BP To Shut Alaskan Production

An explosion earlier this month has prompted BP Alaska to shut down approximately 150 North Slope wells for testing. The explosion, which occurred on August 16th seriously injured a worker when the well ruptured and caught fire. Company officials said the shutdown is an unprecedented safety move. Together the wells produce about 60,000 barrels of oil a day - 6 percent of total North Slope production.

Steve Marshall, president of BP Exploration (Alaska) Inc., said an investigative team including some of BP's top global experts recommended the wells be shut down and tested, and he agreed. Marshall said he notified Gov. Tony Knowles Saturday. "We're all deeply affected by the fact that one of our people was severely hurt. And we won't stop until we get to the bottom of what happened," Marshall said. The wells won't be shut down all at once, but in phases over the next week to 10 days.
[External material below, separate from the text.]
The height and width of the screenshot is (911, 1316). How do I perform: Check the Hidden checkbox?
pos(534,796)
Marshall said the goal is to bring the wells back on stream as quickly as possible.

Don Shugak, a veteran BP oil field operator, suffered burns and broken bones as he prepared to bleed off pressure from a well on A Pad at Prudhoe Bay, North America's largest oil field.
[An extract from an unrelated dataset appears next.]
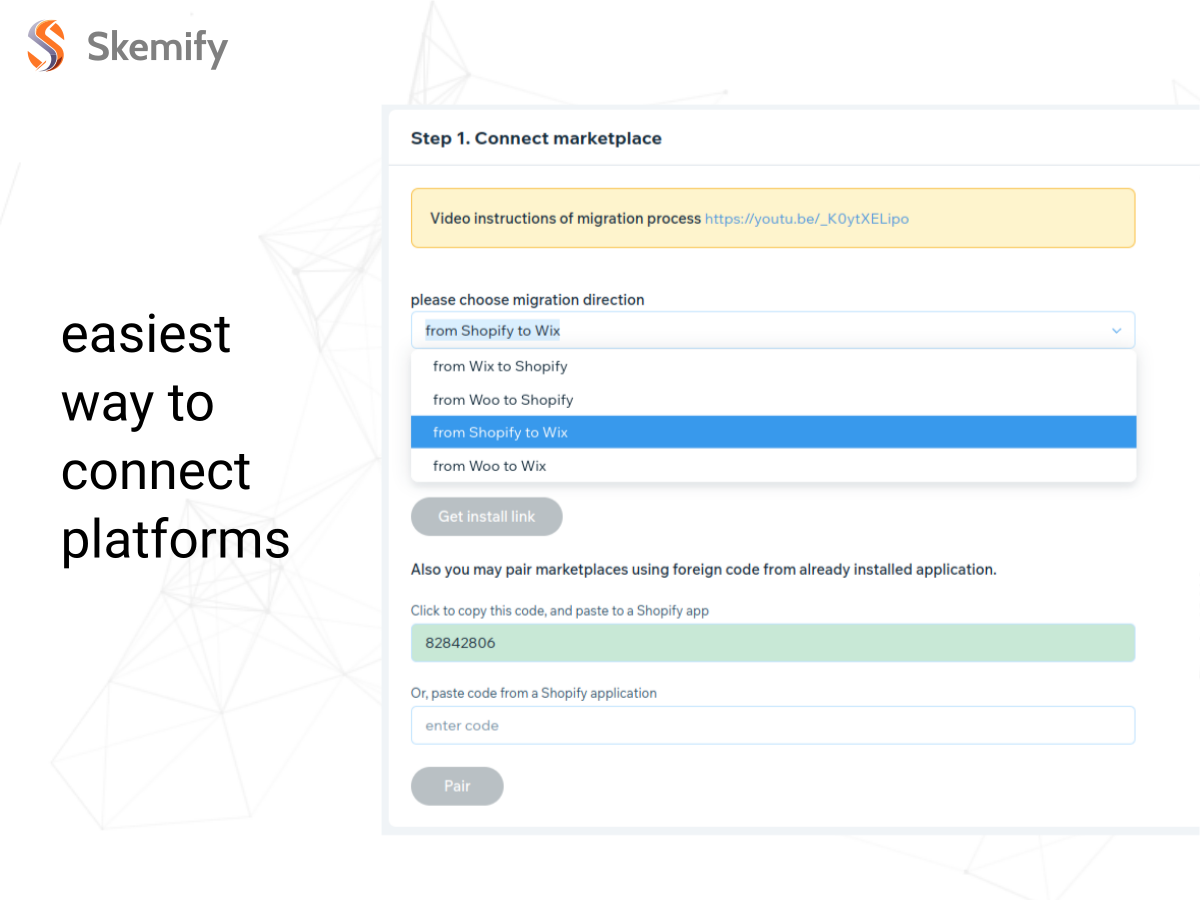This screenshot has width=1200, height=900.
Task: Expand the migration direction dropdown chevron
Action: [x=1116, y=331]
BP investigators believe one of the well's steel pipes or casings ruptured under pressure about 17 feet below ground, releasing a torrent of natural gas into the small metal building covering the wellhead. The gas uprooted flooring timbers and gravel in the wellhouse, sparking an explosion and fire that burned like a giant torch off a broken valve.
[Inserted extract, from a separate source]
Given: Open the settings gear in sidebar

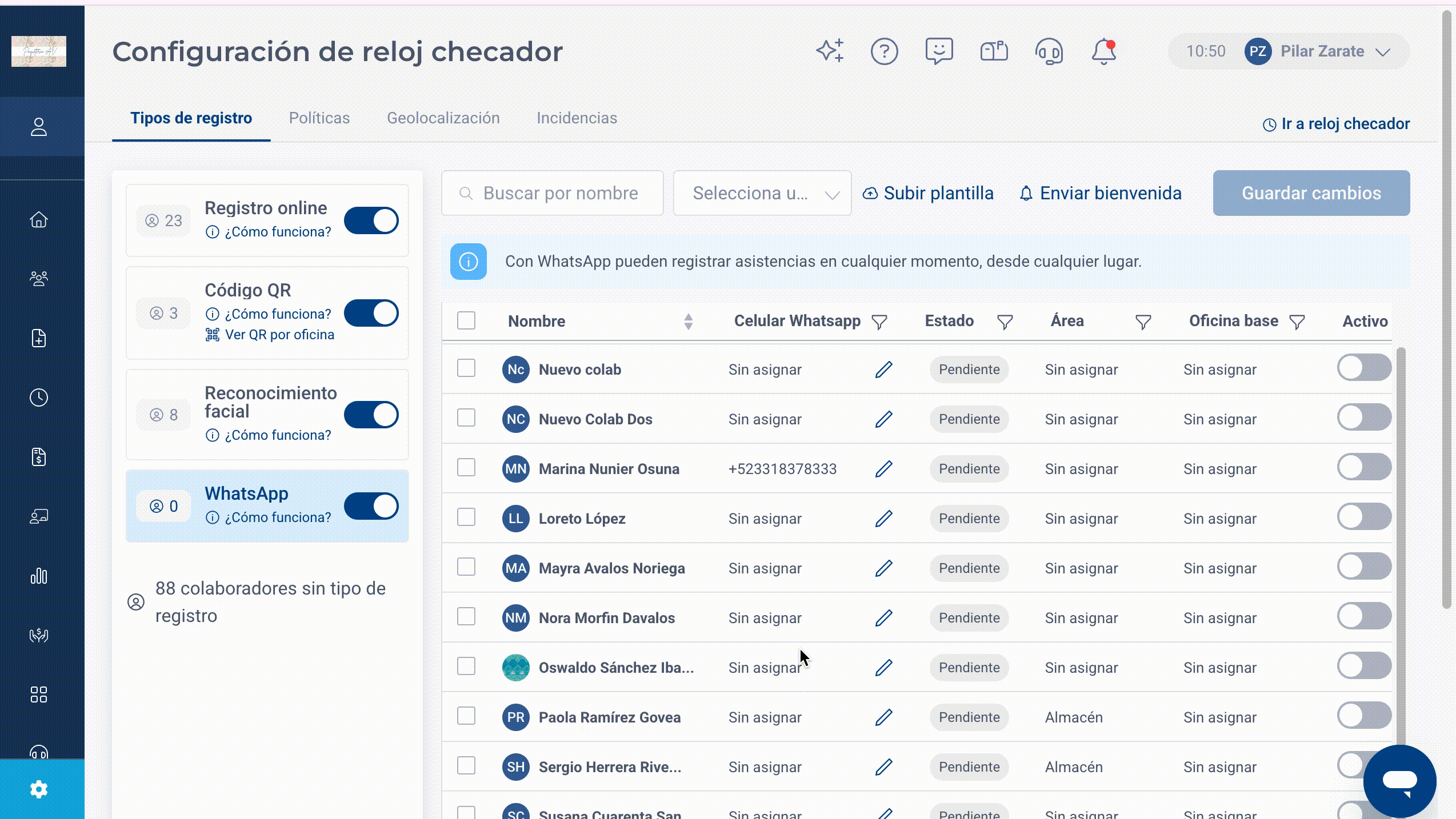Looking at the screenshot, I should tap(39, 789).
The well, known as A-22, was drilled in 1982 to a depth of 12,316 feet and is among about three dozen oil or injection wells on the 60-acre gravel pad. About 1,600 wells are spread across Prudhoe Bay. A-22 had been down for six days before the explosion, in part because of maintenance elsewhere in the oil field but also because of an abnormal pressure in the outer annulus. The limit is 1,000 pounds per square inch, but a field operator found a reading twice that high three days before the explosion and bled off some of the pressure, investigators said. A subsequent test found the well met criteria to resume operation, and Joe Anders, BP well integrity engineer for Prudhoe Bay, said he gave the OK late in the afternoon before the explosion to bring A-22 back on stream. Shugak evidently found overpressuring and could have been heading out to his truck for a hose to bleed it off when the underground casing failed and the wellhouse exploded, said Fritz Gunkel, leader of BP's investigative team. Investigators haven't been able to talk to Shugak, who is in the burn unit of a Seattle hospital, but he told emergency medical workers that a well pressure gauge indicated 2,700 psi.

The pipe is actually rated to withstand pressure nearly twice that high, Anders said. The 150 wells slated for shutdown are all "yellow tag" wells exhibiting the same overpressuring as A-22, Gunkel said.